11 September 2015

Clinton v. Sanders on foreign policy

To a friend who expressed the opinion that Sanders is weak on foreign policy, while Clinton's plan to have a strong military and quick readiness (as expressed in her Brookings Institution speech; I saw it as codewords for an essentially NeoCon worldview), I replied with the following:

I don't see it that way at all. I thought her Brookings Institution Speech betrayed her strong neocon credentials. She is farther to the right on foreign policy than Obama, who largely continued the Bush foreign policy. Sanders is emphasizing domestic agendas, as probably befits a presidential campaign at this point, but he has read Chalmers Johnson, Lawrence Wilkerson (a Republican, but someone who understands how international power politics works), Brent Scowcroft (ditto), and Steve Clemmons, and he knows that continued land presence in the Middle East, and attempting to prop up the regimes in Afghanistan and Iraq, while maintaining an irrational double standard as regards terrorism sponsorship and human rights for Iran as opposed to our supposed "allies", Saudi Arabia and Pakistan (both Sunni and both worse than Iran by any reasonable measure)... are all mistakes that need to be ratcheted back and reversed long term. Clinton may have a lot of experience as secretary of state, but her accomplishments hard to identify, and some of the projects she was involved in, such as the TPP, are clearly antithetical to the interests of working people. Kerry has accomplished far more in a shorter period of time than she did. And I keep thinking, who do I really trust on foreign policy? Someone who saw through the lies and voted against the Bush II Iraq invasion (Sanders) or someone who didn't (Clinton)? Sanders is the obvious answer. Her experience just shows that her judgment is suspect, and I sorry to say that some of the decisions she's made even in the present campaign show that to be the case as well.

And I have to disagree with the implication that she is more or less equivalent to Sanders on domestic policy too. Her position on Keystone (refusal to say), TPP (supports, called it the "best trade deal ever," but is now being coy), $15 min. wage (no support), Glas-Steagall restoration (not supporting), and other enhancements to Dodd-Frank (sound of silence); not to mention her refusal to endorse Medicare for All, breakup of the 5 "too big to fail = too big to exist" banks, major infrastructure investment, which economists and tax experts like Krugman and David Cay Johnson agree is a "no brainer" (she has failed to articulate any such plan); or universal free public higher education (she has equivocated on this), are all MAJOR distinguishing features of their respective DOMESTIC agendas.

I will support the eventual Democratic nominee (as I certainly hope her supporters will also say).
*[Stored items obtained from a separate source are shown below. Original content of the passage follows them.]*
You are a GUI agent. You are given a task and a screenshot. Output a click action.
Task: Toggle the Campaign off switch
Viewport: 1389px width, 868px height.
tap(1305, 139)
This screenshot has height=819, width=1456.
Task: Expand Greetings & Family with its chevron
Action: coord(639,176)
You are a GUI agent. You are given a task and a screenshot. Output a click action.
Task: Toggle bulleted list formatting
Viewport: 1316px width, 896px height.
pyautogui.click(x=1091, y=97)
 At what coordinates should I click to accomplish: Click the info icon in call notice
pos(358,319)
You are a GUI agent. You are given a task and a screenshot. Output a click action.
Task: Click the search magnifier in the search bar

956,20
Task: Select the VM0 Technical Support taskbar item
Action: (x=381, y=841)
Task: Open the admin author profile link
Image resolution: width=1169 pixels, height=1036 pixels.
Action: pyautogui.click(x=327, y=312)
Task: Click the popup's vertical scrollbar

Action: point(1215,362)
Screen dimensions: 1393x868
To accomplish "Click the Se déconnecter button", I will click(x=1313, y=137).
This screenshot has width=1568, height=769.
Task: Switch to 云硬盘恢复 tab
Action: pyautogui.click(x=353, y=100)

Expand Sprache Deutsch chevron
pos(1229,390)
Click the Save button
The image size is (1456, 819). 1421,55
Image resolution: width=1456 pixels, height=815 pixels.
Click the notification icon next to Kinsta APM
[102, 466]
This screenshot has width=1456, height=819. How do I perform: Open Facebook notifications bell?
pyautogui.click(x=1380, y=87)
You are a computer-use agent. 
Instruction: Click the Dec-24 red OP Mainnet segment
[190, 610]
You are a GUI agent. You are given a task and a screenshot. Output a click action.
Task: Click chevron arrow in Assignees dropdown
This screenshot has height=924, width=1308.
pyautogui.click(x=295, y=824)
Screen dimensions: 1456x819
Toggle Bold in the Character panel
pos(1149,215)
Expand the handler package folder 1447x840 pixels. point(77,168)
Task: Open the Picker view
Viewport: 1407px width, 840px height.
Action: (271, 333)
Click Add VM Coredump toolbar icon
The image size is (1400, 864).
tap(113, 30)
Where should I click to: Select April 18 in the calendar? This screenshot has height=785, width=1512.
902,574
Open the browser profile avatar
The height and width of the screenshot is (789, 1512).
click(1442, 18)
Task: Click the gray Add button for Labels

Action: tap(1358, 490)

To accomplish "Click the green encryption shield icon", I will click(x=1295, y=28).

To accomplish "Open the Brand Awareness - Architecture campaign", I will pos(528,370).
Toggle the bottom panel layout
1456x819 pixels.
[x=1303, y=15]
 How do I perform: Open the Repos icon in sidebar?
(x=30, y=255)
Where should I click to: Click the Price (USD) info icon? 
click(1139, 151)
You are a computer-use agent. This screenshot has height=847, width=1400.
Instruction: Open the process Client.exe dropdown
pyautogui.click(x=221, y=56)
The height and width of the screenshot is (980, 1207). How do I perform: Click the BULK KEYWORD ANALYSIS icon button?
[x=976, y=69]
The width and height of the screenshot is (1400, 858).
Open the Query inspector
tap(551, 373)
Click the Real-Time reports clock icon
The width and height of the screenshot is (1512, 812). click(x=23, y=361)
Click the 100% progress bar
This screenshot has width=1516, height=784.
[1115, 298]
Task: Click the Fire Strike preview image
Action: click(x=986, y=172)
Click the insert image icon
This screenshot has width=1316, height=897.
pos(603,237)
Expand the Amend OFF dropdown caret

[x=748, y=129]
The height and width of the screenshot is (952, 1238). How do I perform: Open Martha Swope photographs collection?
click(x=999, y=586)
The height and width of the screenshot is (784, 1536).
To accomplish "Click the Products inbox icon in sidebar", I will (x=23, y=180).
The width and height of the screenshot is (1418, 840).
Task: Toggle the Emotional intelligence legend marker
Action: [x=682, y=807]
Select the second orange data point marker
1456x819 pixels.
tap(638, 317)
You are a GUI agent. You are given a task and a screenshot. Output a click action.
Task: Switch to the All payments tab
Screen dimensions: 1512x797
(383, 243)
But for now, I find Clinton is the LEAST desirable, from a general Progressive point of view, of all the likely Democratic candidates (Her, Sanders, Biden, O'Malley, Lessig). And I actually believe a pretty good case can be made that she is less electable than Sanders or Biden, at least, as well. Her negatives, which are a better predicter of outcomes of elections than issues positions in polling, are awful.